MANN CONSTRUCTION, INC., BROOK WOOD, KIMBERLY WOOD,
LEE COUGHLIN, and DEBBIE COUGHLIN,
Plaintiffs,
v.
INTERNAL REVENUE SERVICE
and
UNITED STATES OF AMERICA,
Defendants.

UNITED STATES DISTRICT COURT
EASTERN DISTRICT OF MICHIGAN
NORTHERN DIVISION

Honorable Thomas L. Ludington

ORDER DENYING PLAINTIFFS’ MOTION FOR RECONSIDERATION

On May 26, 2020, Plaintiffs Mann Construction, Inc., Brook Wood, Kimberly Wood, Lee Coughlin, and Debbie Coughlin filed a complaint against Defendants, the Internal Revenue Service (the "IRS" or the "Service") and the United States of America, seeking refund of a penalty imposed for failure to report a transaction identified by IRS Notice 2007-83 (the "Notice"). ECF No. 1. On August 20, 2020, Defendant, the United States of America, filed a motion to dismiss. ECF No. 15. On October 20, 2020, the motion was granted in part, and Counts I, II, and IV of Plaintiffs’ complaint were dismissed.
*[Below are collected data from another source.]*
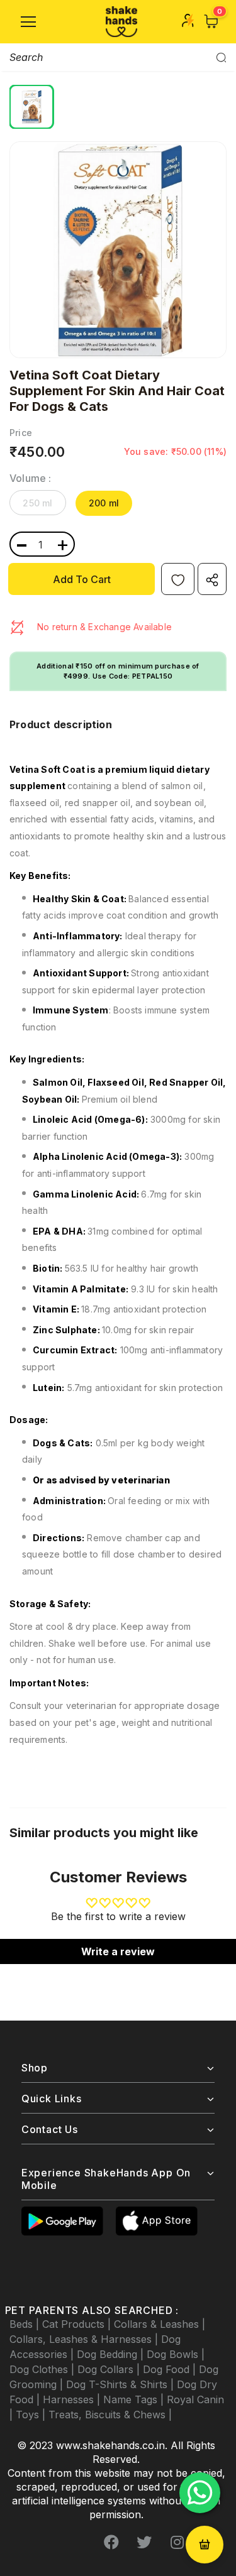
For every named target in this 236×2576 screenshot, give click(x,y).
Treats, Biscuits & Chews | (110, 2414)
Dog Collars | (110, 2369)
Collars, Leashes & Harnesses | (85, 2339)
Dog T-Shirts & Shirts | (121, 2384)
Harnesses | (73, 2399)
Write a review (118, 1951)
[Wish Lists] (177, 579)
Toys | (32, 2414)
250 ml (37, 503)
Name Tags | (135, 2399)
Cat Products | (78, 2324)
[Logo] (121, 21)
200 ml (104, 503)
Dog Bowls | (176, 2354)
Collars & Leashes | (159, 2324)
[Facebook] (111, 2542)
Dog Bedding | (112, 2354)
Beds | (25, 2324)
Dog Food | (171, 2369)
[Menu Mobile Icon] (28, 22)
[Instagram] (177, 2542)
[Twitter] (144, 2542)
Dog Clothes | (43, 2369)
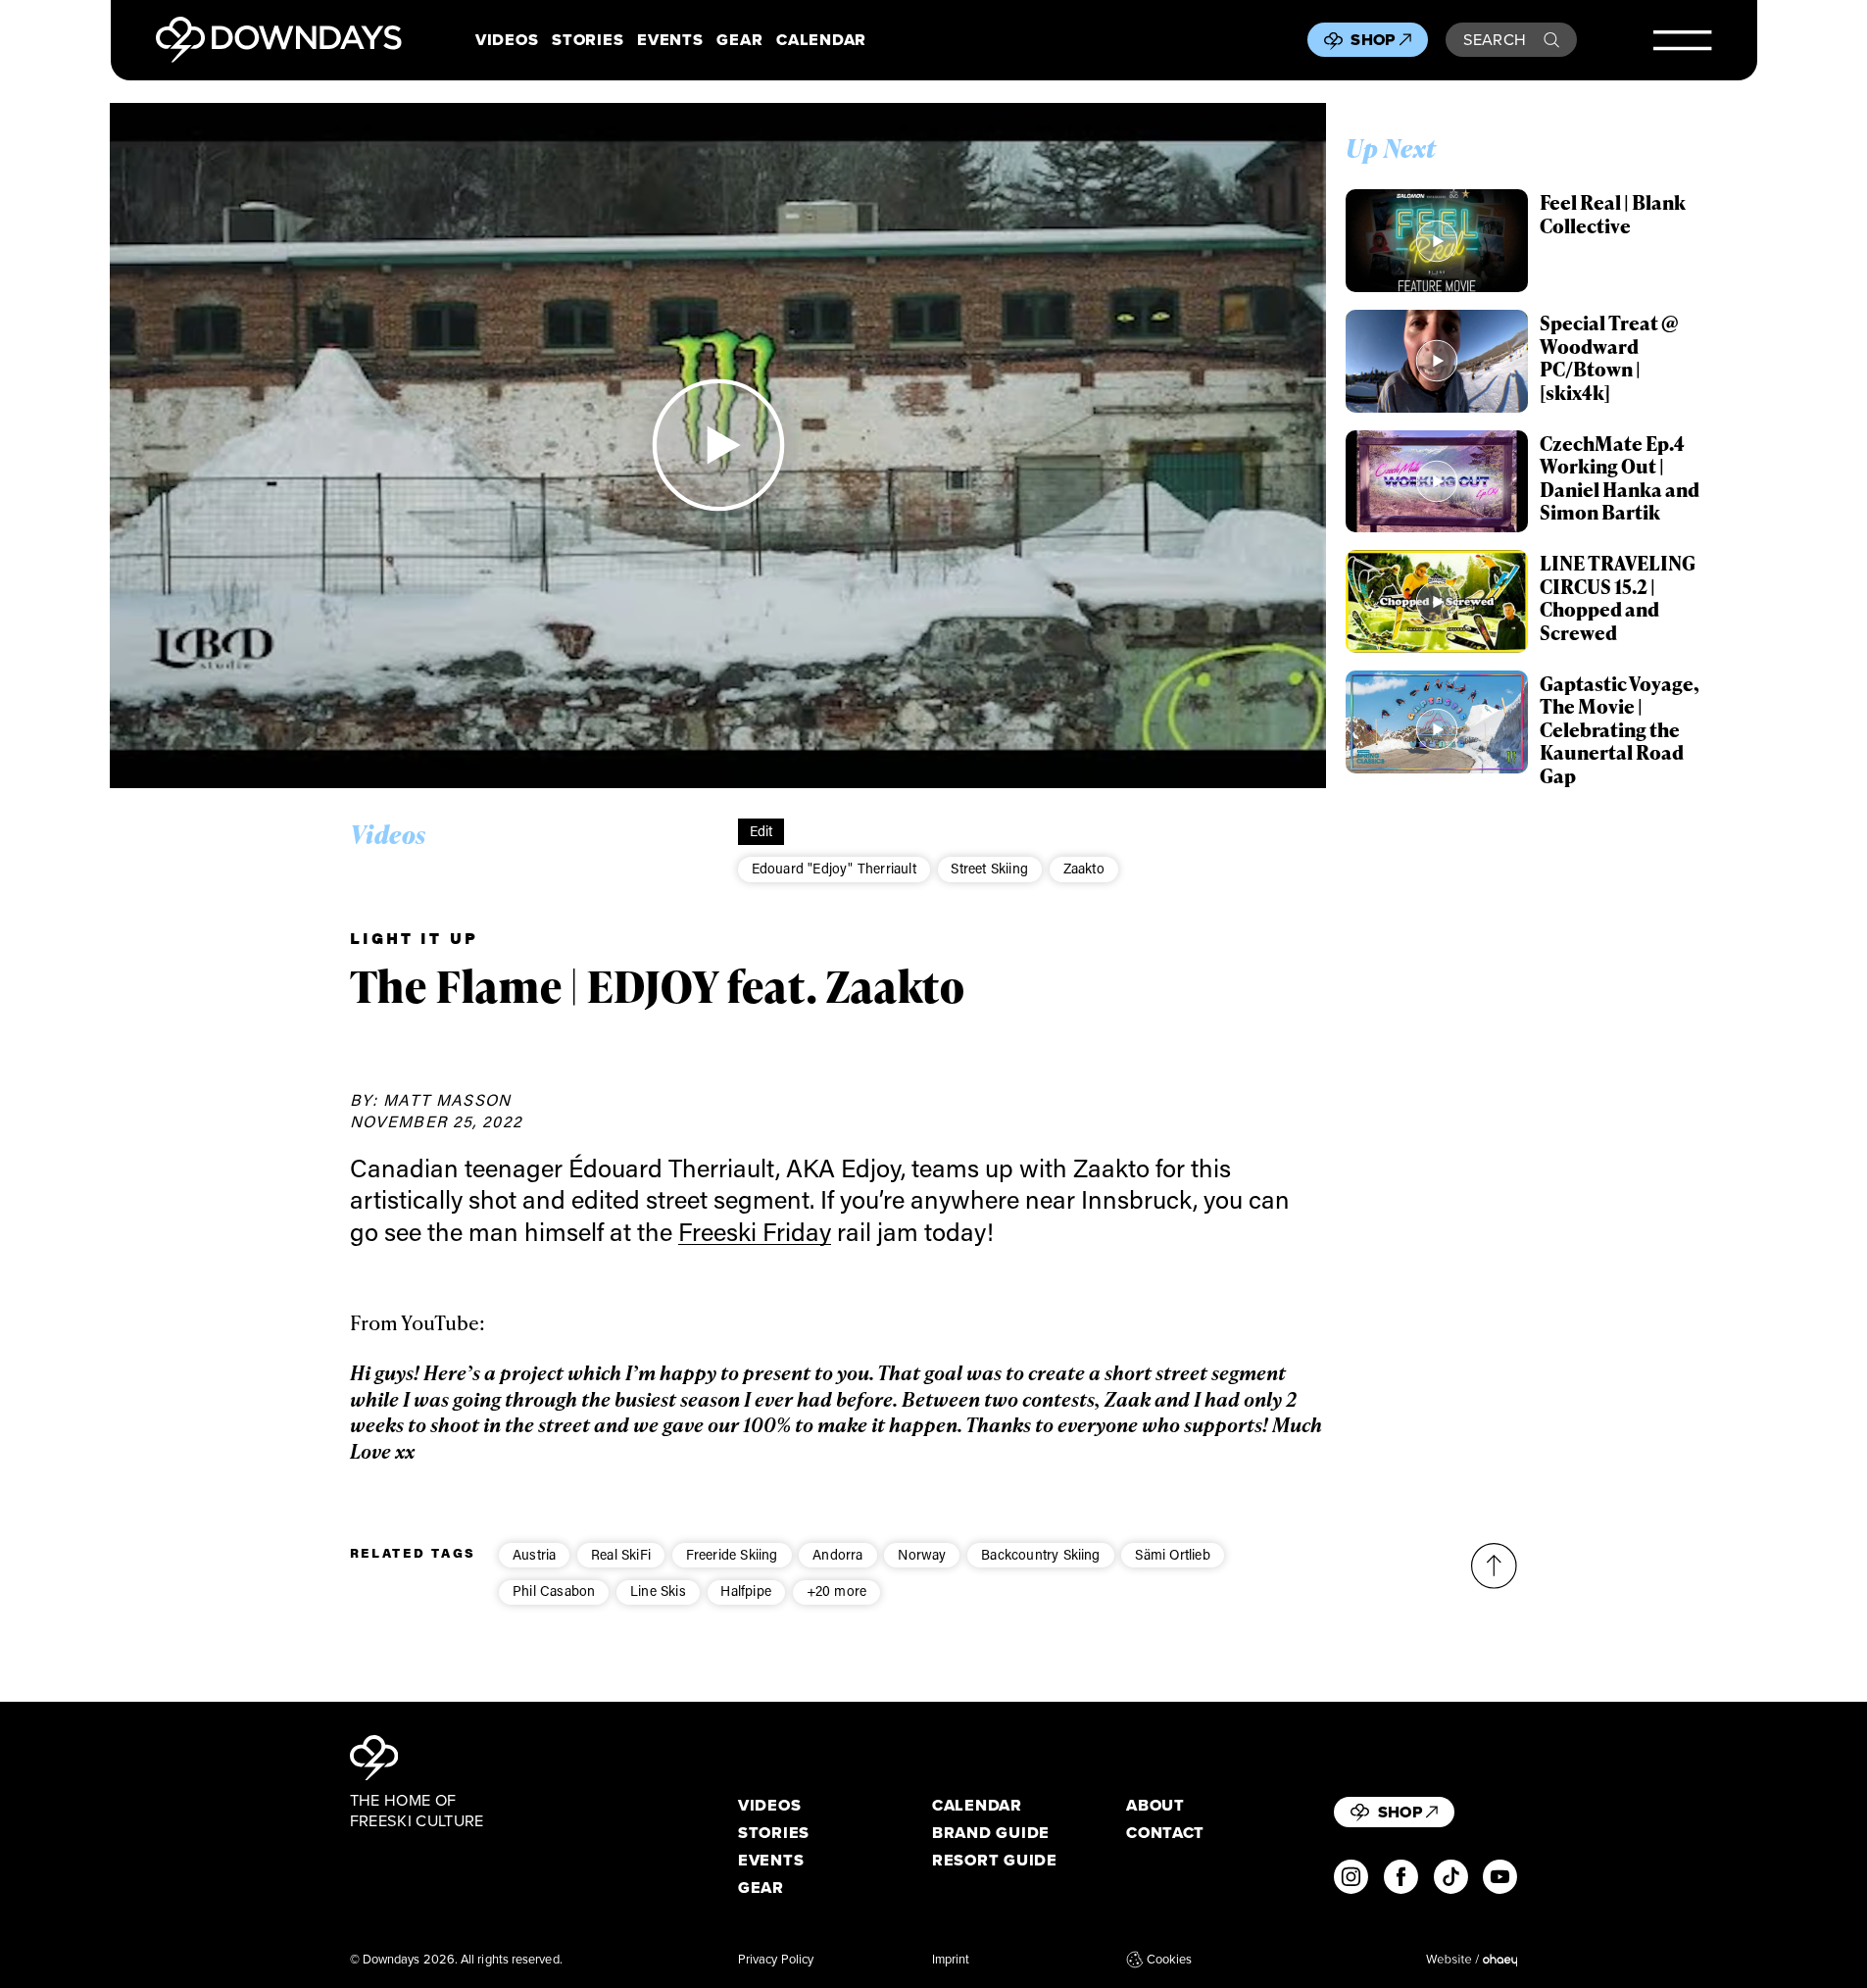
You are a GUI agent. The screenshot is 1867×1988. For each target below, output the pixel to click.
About (1155, 1805)
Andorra (837, 1554)
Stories (587, 39)
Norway (922, 1554)
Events (670, 39)
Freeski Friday (754, 1231)
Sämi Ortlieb (1172, 1554)
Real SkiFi (621, 1554)
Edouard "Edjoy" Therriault (834, 868)
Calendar (821, 39)
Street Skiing (989, 868)
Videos (506, 39)
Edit (761, 830)
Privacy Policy (775, 1959)
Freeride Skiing (732, 1554)
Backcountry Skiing (1041, 1554)
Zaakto (1084, 868)
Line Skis (658, 1590)
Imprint (951, 1959)
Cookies (1169, 1959)
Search (1495, 39)
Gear (739, 39)
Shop (1373, 39)
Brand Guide (991, 1832)
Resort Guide (994, 1860)
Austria (534, 1554)
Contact (1165, 1832)
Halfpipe (745, 1590)
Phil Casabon (554, 1590)
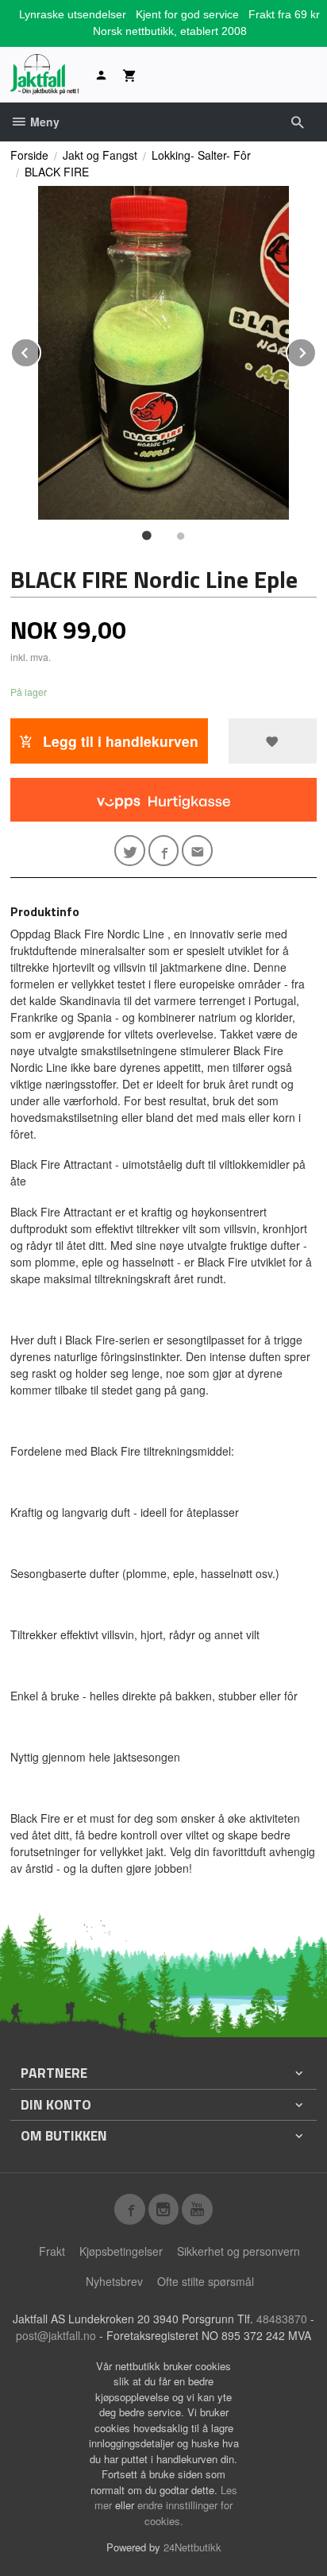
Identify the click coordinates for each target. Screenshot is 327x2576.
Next (316, 350)
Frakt (52, 2251)
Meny (43, 122)
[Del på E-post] (197, 850)
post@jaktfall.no (56, 2335)
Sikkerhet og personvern (238, 2251)
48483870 (281, 2319)
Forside (29, 155)
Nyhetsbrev (114, 2281)
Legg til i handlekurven (118, 741)
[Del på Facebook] (163, 850)
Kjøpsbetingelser (121, 2251)
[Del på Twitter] (129, 850)
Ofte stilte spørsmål (205, 2281)
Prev (40, 350)
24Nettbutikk (192, 2547)
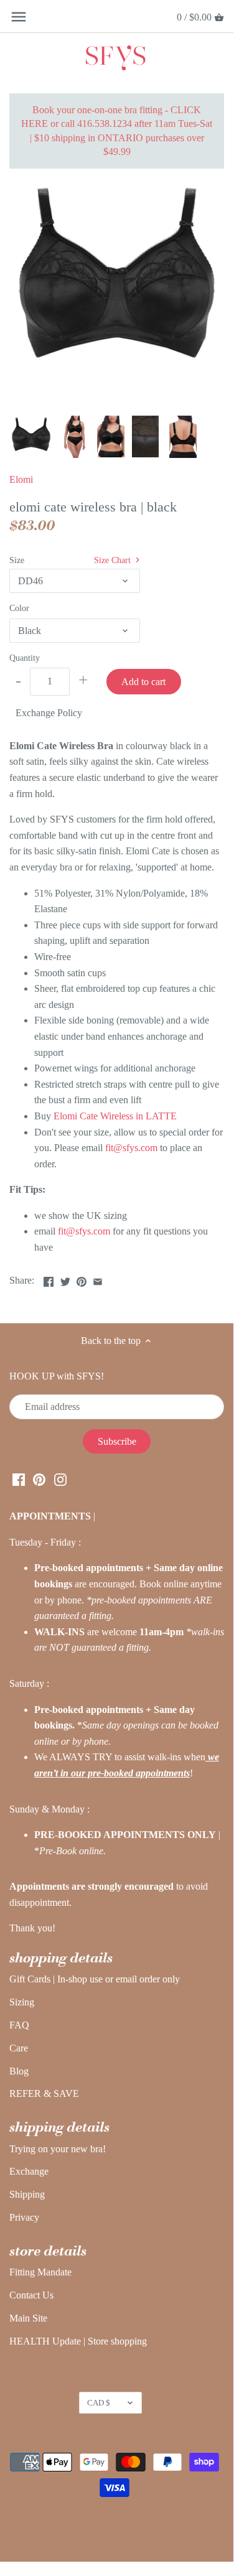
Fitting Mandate (40, 2272)
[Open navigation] (18, 16)
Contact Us (31, 2295)
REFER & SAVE (44, 2093)
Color (19, 608)
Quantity (24, 658)
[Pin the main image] (82, 1279)
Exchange (29, 2171)
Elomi (21, 479)
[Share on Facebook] (49, 1279)
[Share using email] (98, 1279)
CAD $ (98, 2402)
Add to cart (143, 681)
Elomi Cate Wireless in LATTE (115, 1116)
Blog (19, 2071)
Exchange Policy (49, 712)
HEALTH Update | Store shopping (78, 2341)
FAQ (19, 2025)
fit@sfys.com (131, 1147)
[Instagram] (60, 1479)
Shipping (27, 2194)
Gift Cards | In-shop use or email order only (94, 1979)
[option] (31, 437)
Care (18, 2048)
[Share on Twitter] (65, 1279)
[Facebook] (18, 1479)
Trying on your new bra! (57, 2149)
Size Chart (113, 560)
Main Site (28, 2318)
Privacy (24, 2217)
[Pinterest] (39, 1479)
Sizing (21, 2002)
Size (16, 560)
ECF No. 22. On October 23, 2020, Plaintiffs moved for reconsideration of the dismissal of Count IV. ECF No. 23. Defendants were ordered to respond and did so on November 3, 2020. ECF No. 26. For the reasons stated below, Plaintiffs’ motion for reconsideration will be denied.

I.

Pursuant to Local Rule 7.1(h), a party can file a motion for reconsideration of a previous order. A motion for reconsideration will be granted if the moving party shows "(1) a palpable defect, (2) the defect misled the court and the parties, and (3) that correcting the defect will result in a different disposition of the case." Michigan Dept. of Treasury v. Michalec, 181 F. Supp. 2d 731, 733-34 (E.D. Mich. 2002) (quoting E.D. Mich. LR 7.1(h)(3)). A "palpable defect" is "obvious, clear, unmistakable, manifest, or plain." Id. at 734 (citing Marketing Displays, Inc. v. Traffix Devices, Inc., 971 F. Supp. 2d 262, 278 (E.D. Mich. 1997)). "[T]he Court will not grant motions for rehearing or reconsideration that merely present the same issues ruled upon by the Court, either expressly or by reasonable implication." E.D. Mich. L.R. 7.1(h)(3). See also Bowens v. Terris, No. 2:15-CV-10203, 2015 WL 3441531, at *1 (E.D. Mich. May 28, 2015). Furthermore, "[i]t is well-settled that parties cannot use a motion for reconsideration to raise new legal arguments that could have been raised before a judgment was issued." Bank of Ann Arbor v. Everest Nat. Ins. Co., 563 F. App’x 473, 476 (6th Cir. 2014).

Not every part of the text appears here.